**TASKS**:
(a) Summarize the passage on a husband's drinking below in two sentences.
(b) List every step the passage on a husband's drinking below recommends taking with him.
(c) Extend the passage on a husband's drinking below, picking up after its final sentence and keeping the voice of the person replying.

[PROVIDED PASSAGE Boundary: Start]

Your H is a black out drunk frm the sounds of it and needs to get help. Normal drinkers don't need be "policed" and they don't get violent and tear the place up.

Its too damn bad you didn't call the police on him and have him thrown into jail, because you only DEPRIVED him of much needed MEDICINE that could have potentially saved his life. Protecting an alcoholic is HARMFUL TO THEM becuase it deprives them of the help they need.

But, it is too late for that. What you can do is get his agreement to stop drinking FOREVER and start attending AA meetings NOW. Call up AA and get a meeting schedule. Drive him to his first meeting today and sit in the parking lot with the kids while he goes.

That would be a start. This will get worse if you don't do something now.

Years ago when this came up he agreed with me that he needed to get this under control. I said you have a drinking problem. He said he is a binge drinker. I said he needs to seek help for his drinking, he said he needs to stay away from liquor. As I read this, I feel like he won't agree to AA and certainly won't swear off drinking forever. We have a very drinking-centered group of friends, and I'd say it's "in his personality" to drink socially as well. Football games, holidays, on the weekends. He's 'earned' his weekends, he "deserves to blow off steam", etc. You see, this seems hopeless and congratulations to me, I've married my father after all!!

[PROVIDED PASSAGE Boundary: End]
[DATA SHOWN Boundary: Start]

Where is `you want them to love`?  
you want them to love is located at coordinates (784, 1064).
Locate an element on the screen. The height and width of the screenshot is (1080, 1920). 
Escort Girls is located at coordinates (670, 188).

[DATA SHOWN Boundary: End]

**EXPECTED RESULTS**:
(a) The first writer says the husband sounds like a blackout drunk who needs help, argues that shielding him from the police deprived him of that help, and urges getting him to quit drinking forever and start AA meetings now. The reply recalls that he once called himself a binge drinker who should stay away from liquor, but doubts he would accept AA or lifelong abstinence given the couple's drinking-centered friends and his habit of social drinking, and calls the situation hopeless.

(b)
- Get his agreement to stop drinking forever.
- Have him start attending AA meetings now.
- Call AA and get a meeting schedule.
- Drive him to his first meeting today.
- Sit in the parking lot with the kids while he goes.

(c)
The friends whose house he's at now left him there for the day as they had family plans. My friend called to let me know he's safe, and that they'd be leaving around 3 or 4. I wonder if they gave him a synopsis upon return, as I have another text from him at 3:19: "I am sorry. I don't know what came over me. I love you so much and I never meanto to scare you or hurt you."

I felt compelled to text back that his behavior was unacceptable, he's got a laundry list of repairs to make, and we need to have a serious talk & agreement in order for me to feel safe w/him home, thinking I'd let him home tonight to sleep in the basement or something. Then I came back here & it seems letting him home isn't necessarily right just yet? But keeping him away may be more problematic? I need to do what's right for my family, and I feel like keeping him there is inconveniencing our friends who have a baby and making H feel more punished & possibly resentful.

I agree now that I should have called the police, although like I said I can't afford to bail him out OR have him miss work. So having 8 big strong trusted friends drag him out seemed the better alternative.